GitHub - onepaneai/mantis

3 min read Original article ↗

LLMSec
Agentic Security & Testing Framework

A comprehensive Evaluation, Testing, and Security engine for Agentic AI applications.

📖 Executive Summary

LLMSec is an advanced framework that acts primarily as a Testing and Evaluation Engine for Agentic AI applications, while also supplying a robust suite of Security Testing features.

Define comprehensive testing environments ("Bots" or "Targets") by providing text explanations of their purpose, enabling our internal agents to autonomously analyze, evaluate, and attack your chat AI interfaces.

Whether testing against a direct REST API or intercepting a web-based Chat UI using our Chrome Extension, LLMSec orchestrates everything from functional Use Cases to sophisticated Multi-Turn adversarial attacks.

✨ Key Features

🎯 1. Testing & Evaluation Engine (Primary)

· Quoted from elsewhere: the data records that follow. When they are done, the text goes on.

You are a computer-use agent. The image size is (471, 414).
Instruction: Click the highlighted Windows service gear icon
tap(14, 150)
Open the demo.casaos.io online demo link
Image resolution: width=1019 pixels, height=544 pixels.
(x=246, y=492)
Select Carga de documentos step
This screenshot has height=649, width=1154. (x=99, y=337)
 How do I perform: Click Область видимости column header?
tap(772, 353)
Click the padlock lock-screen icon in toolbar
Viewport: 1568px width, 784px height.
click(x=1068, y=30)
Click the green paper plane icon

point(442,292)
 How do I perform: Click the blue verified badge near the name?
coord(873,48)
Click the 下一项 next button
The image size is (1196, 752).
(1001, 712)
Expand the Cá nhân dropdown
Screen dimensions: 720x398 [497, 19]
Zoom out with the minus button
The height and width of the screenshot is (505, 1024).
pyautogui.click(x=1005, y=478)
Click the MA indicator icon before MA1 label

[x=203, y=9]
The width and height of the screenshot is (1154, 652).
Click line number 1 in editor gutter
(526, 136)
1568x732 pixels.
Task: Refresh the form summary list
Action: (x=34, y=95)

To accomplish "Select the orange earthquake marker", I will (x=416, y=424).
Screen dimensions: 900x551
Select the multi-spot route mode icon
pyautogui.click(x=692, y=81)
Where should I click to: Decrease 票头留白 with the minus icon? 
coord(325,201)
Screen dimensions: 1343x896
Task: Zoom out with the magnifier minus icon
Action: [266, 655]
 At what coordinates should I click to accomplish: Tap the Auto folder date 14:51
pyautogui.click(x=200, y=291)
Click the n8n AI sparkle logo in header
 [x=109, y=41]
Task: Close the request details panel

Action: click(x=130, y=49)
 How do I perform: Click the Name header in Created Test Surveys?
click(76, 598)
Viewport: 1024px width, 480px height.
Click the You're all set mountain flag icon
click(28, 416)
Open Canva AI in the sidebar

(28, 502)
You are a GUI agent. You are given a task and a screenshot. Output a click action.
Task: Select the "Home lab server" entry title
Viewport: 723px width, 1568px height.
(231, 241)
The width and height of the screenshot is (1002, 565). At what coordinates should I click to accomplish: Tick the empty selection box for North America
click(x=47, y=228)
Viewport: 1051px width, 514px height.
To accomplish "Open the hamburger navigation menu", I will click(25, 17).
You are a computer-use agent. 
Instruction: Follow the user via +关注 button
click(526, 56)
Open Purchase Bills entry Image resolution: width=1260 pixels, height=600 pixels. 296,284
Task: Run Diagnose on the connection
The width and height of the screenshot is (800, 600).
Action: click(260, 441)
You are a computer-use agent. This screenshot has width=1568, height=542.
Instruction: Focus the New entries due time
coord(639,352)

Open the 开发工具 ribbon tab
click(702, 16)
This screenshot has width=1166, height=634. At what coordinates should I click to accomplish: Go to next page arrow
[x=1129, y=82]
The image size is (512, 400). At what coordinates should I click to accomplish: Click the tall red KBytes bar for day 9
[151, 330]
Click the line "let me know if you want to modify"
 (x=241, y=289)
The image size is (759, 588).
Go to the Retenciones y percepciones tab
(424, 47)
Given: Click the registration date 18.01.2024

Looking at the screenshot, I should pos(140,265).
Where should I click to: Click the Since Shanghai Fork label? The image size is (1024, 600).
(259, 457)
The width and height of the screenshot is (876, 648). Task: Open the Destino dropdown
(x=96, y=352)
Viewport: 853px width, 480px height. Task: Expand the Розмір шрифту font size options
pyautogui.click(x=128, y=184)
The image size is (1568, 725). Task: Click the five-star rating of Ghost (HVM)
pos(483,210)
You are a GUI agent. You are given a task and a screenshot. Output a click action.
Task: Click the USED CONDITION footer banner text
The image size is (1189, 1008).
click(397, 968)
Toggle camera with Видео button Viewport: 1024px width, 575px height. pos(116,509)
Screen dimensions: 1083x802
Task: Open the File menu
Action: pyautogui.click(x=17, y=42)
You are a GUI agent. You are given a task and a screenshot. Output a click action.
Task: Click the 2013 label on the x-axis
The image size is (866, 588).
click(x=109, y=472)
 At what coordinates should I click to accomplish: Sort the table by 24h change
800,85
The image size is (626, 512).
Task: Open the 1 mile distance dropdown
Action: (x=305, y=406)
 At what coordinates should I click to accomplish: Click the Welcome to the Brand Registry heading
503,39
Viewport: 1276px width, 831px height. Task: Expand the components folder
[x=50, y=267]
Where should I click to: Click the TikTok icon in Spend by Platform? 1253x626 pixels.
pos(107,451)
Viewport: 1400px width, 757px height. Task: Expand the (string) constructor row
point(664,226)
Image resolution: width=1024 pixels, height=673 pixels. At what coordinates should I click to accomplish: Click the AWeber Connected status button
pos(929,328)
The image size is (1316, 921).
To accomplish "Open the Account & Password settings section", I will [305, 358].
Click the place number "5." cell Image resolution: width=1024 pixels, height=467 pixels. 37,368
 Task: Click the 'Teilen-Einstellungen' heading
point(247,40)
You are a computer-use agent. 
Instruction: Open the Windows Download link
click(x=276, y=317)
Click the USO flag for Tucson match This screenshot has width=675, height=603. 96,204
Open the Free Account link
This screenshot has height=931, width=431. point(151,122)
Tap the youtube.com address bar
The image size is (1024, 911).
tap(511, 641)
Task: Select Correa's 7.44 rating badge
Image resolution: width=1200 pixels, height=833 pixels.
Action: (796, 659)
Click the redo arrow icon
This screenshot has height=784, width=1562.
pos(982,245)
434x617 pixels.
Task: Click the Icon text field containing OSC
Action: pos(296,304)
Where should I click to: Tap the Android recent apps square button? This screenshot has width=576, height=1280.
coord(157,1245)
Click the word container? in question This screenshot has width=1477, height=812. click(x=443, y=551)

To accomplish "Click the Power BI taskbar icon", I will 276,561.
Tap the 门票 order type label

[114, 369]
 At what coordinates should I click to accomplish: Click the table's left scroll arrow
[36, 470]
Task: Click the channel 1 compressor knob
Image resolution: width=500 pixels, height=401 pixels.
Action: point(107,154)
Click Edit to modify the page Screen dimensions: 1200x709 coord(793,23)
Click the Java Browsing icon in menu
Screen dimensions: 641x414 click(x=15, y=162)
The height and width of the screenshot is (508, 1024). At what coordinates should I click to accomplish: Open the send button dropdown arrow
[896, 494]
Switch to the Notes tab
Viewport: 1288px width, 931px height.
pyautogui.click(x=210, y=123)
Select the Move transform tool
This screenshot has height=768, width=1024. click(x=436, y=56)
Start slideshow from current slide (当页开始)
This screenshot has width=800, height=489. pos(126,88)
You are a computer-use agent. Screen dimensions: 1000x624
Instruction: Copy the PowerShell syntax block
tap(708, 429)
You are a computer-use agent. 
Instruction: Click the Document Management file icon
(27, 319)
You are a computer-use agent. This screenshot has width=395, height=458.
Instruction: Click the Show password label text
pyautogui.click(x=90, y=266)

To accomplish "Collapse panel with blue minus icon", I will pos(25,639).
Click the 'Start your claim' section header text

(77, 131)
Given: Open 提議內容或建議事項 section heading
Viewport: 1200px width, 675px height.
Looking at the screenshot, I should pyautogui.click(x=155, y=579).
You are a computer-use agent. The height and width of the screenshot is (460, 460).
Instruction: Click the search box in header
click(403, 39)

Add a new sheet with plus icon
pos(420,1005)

  • Bot Context Engine: Define your target model's purpose and limits so LLMSec agents know precisely how to interact with it.
  • Use Cases & Test Cases: Manually build or automatically compose hierarchical Use Cases and individual Test Cases.
  • Evaluation Scoring: Let the engine analyze the AI response and assign standard quantitative evaluation scores.
  • Ground Truth Pipeline: Store historical execution results and lock in validated runs as regression "Ground Truth Data".
  • Adaptive Execution: The LLMSec agent halts execution to ask the human user clarifying questions if it lacks the specific context needed to grade or execute a test.

🛡️ 2. Security Testing (Adversarial)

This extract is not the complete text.